Nickel Boys, Colson Whitehead

Quatrième de couverture :

Dans la Floride ségrégationniste des années 1960, le jeune Elwood Curtis prend très à coeur le message de paix de Martin Luther King. Prêt à intégrer l’université, il voit s’évanouir ses rêves d’avenir lorsque, à la suite d’une erreur judiciaire, on l’envoie à la Nickel Academy, une maison de correction qui s’engage à faire des délinquants des « hommes honnêtes et honorables ». Il s’agit en réalité d’un endroit cauchemardesque, où les pensionnaires sont soumis aux pires sévices. Elwood trouve toutefois un allié précieux en la personne de Turner, avec qui il se lie d’amitié. Mais l’idéalisme de l’un et le scepticisme de l’autre auront des conséquences déchirantes.

L’avis d’Audrey :

Au coeur de l’Amérique des années 60, on part à la rencontre d’Elwood. Un jeune homme qui aime la musique, qui s’apprête à se lancer dans des études. Un jeune homme comme tant d’autres autour de lui, sauf que lui subit le regard et le jugement tout simplement à cause de sa couleur de peau. Il subit le racisme, qui l’oblige à baisser les yeux devant un blanc, qui le contraint à s’asseoir au fond du bus. L’auteur nous dépeint tout le quotidien ségrégationniste de cette Amérique dans les années 1960, les espoirs et les combats de toute la communauté noire.

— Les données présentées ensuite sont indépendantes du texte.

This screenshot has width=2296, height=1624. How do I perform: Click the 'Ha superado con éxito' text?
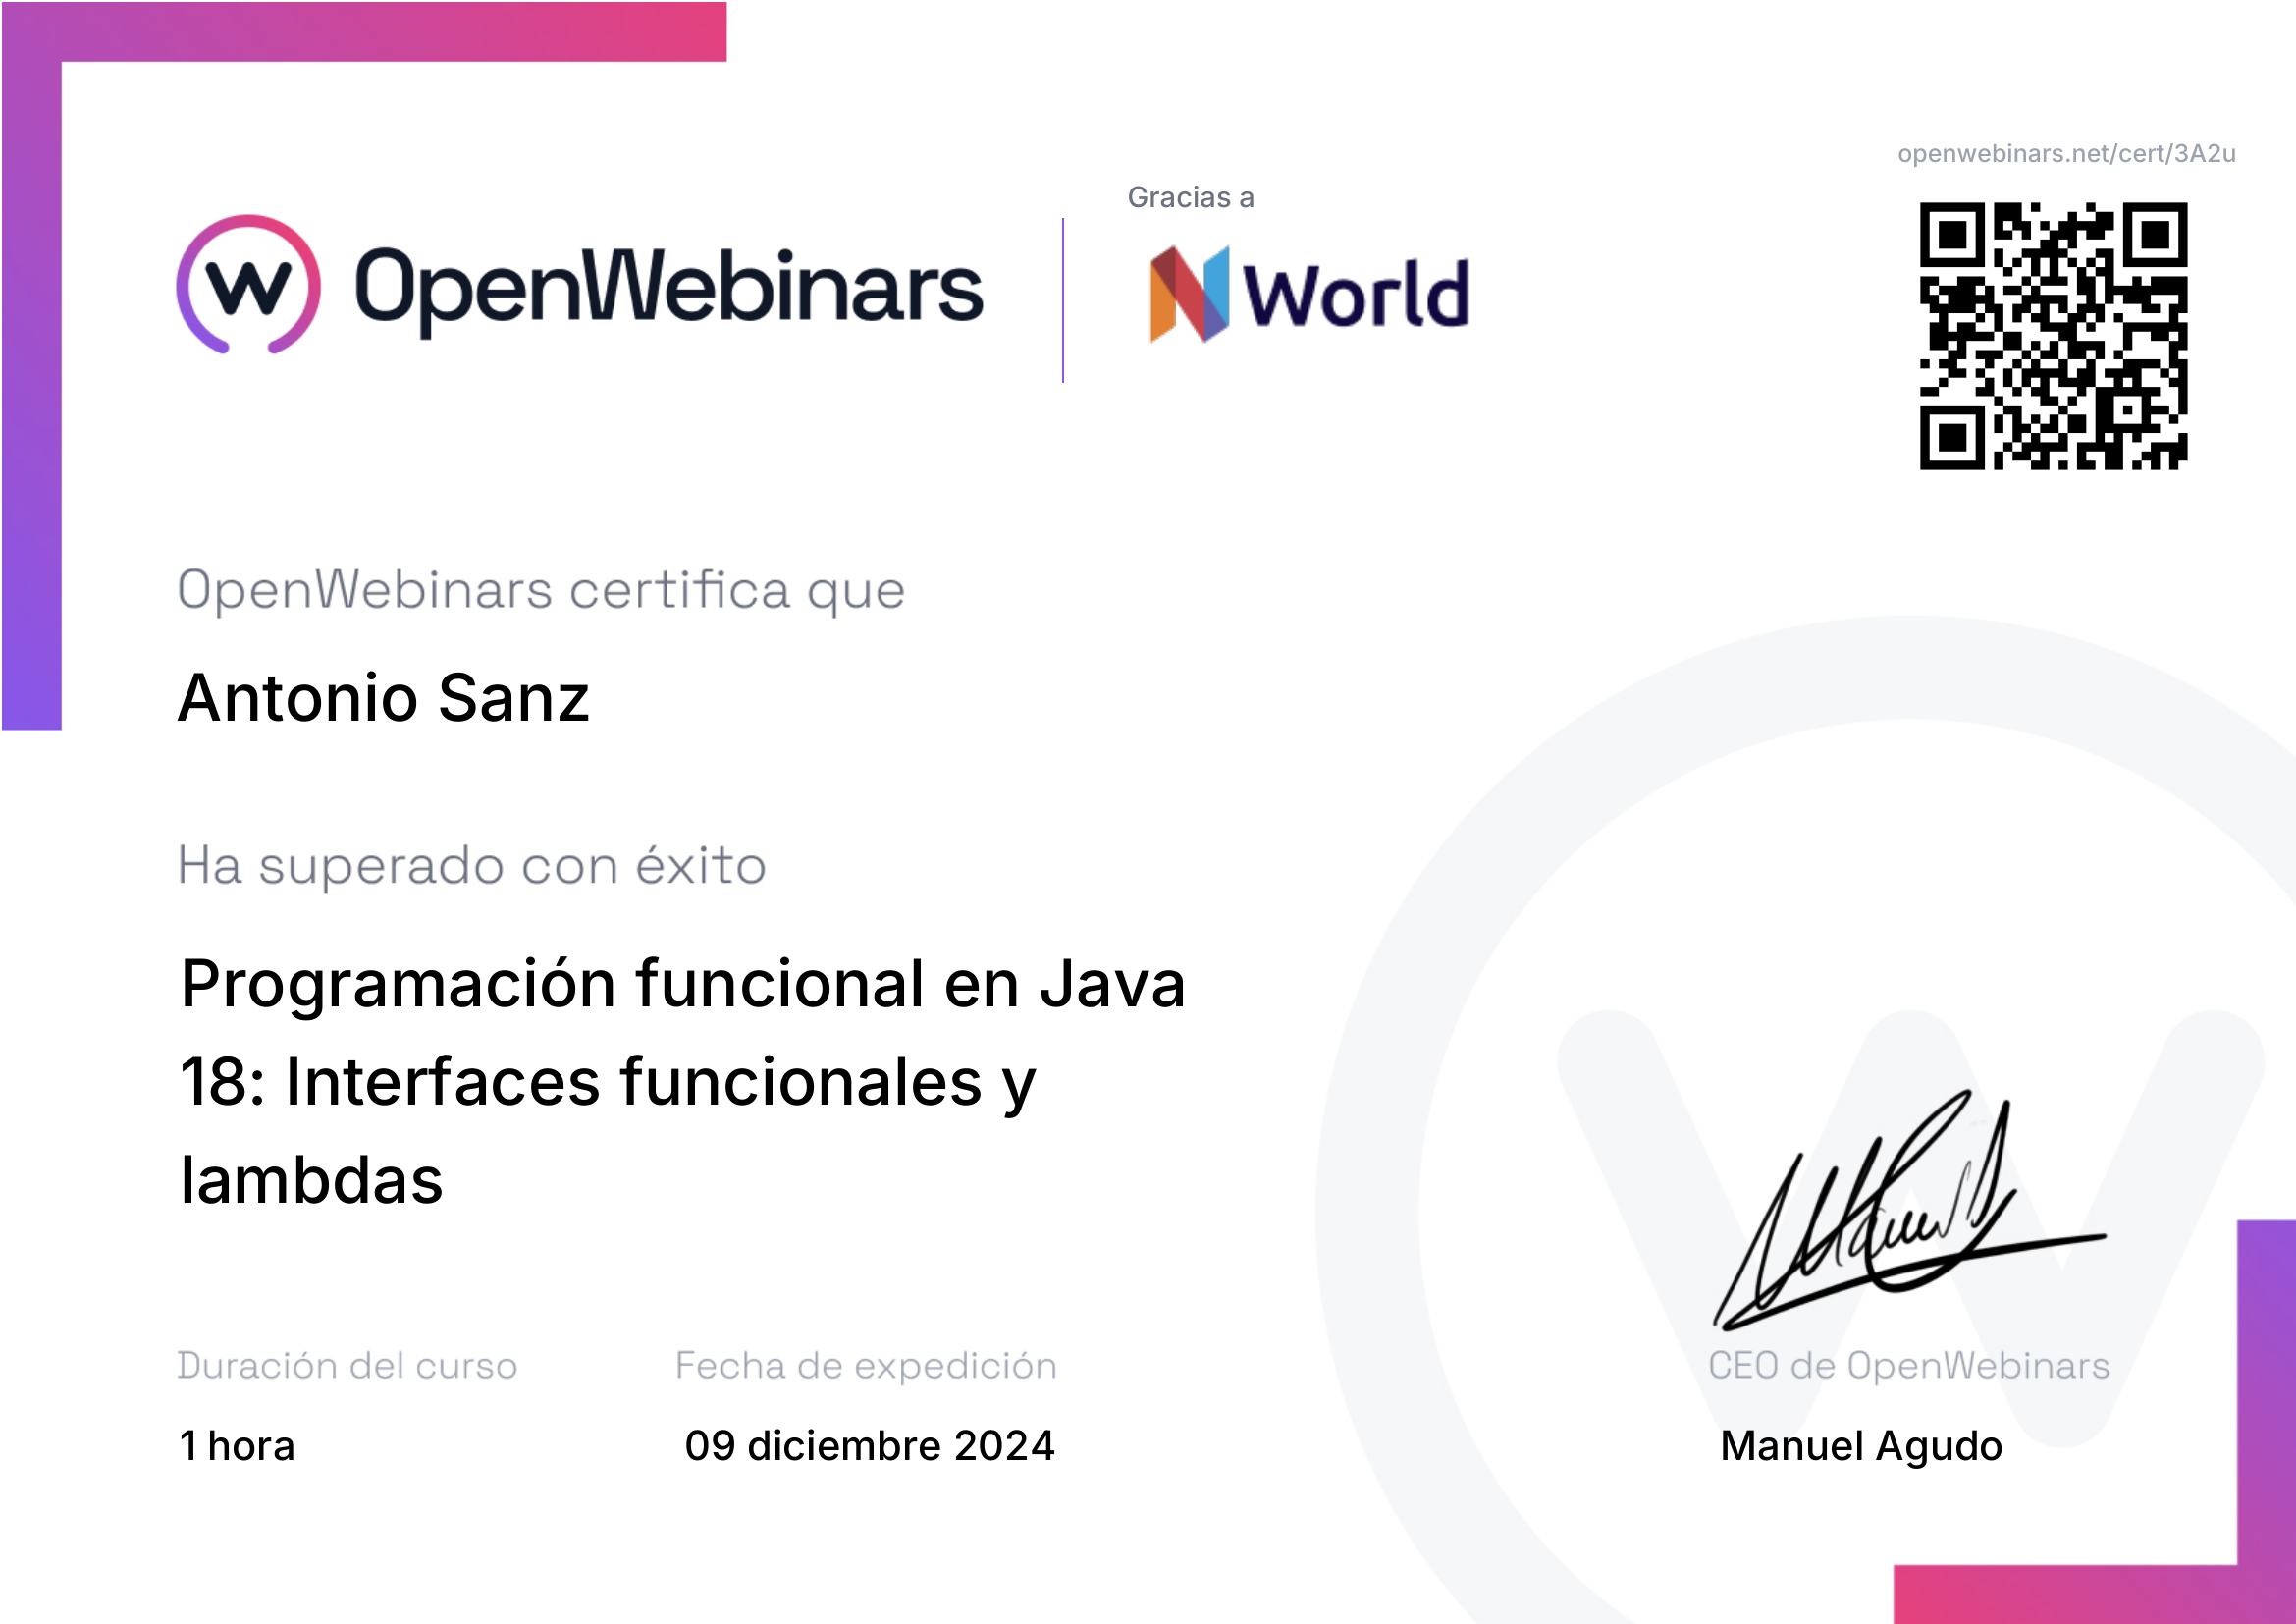point(471,866)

Tout éclate dans la vie d’Elwood lorsqu’il est accusé d’un vol. Un simple vol, dont il se clame innocent et qui pourtant va l’amener dans un centre de redressement au sein duquel il va subir violences  et humiliations. Il y fera une rencontre déterminante, Jack, et ensemble ils vont tout faire pour dénoncer les agissements, combattre et se sortir dans cet enfer.

Un roman glaçant, c’est bien souvent violent et percutant. Un sentiment grandissant quand j’ai découvert que la traumatisante institution de l’histoire est inspirée de faits réels et d’un lieu qui n’a fermé qu’en 2011. Un roman qui fait mal, qui met en lumière les injustices et la dureté de cette Amérique. Assister impuissante à toutes ces violences envers ces gamins retourne le bide, les voir se faire détruire, ne rien pouvoir faire et se dire que malheureusement tout ceci n’est pas que fiction.

Avec la voix de Stéphane Boucher, j’avançais péniblement vers la fin du roman. Non par ennui ou désintérêt, mais car ce roman est bien trop dur pour moi. J’ai apprécié les quelques instants de musique, pauses nécessaires dans ce récit. J’ai apprécié la lecture du comédien, très sobre et posée, ce qui me semble indispensable pour cette histoire.

Ma notation:

Un roman réussi sur un sujet poignant et dur, mais accrochez vous, vous ne resterez pas insensible à cette histoire.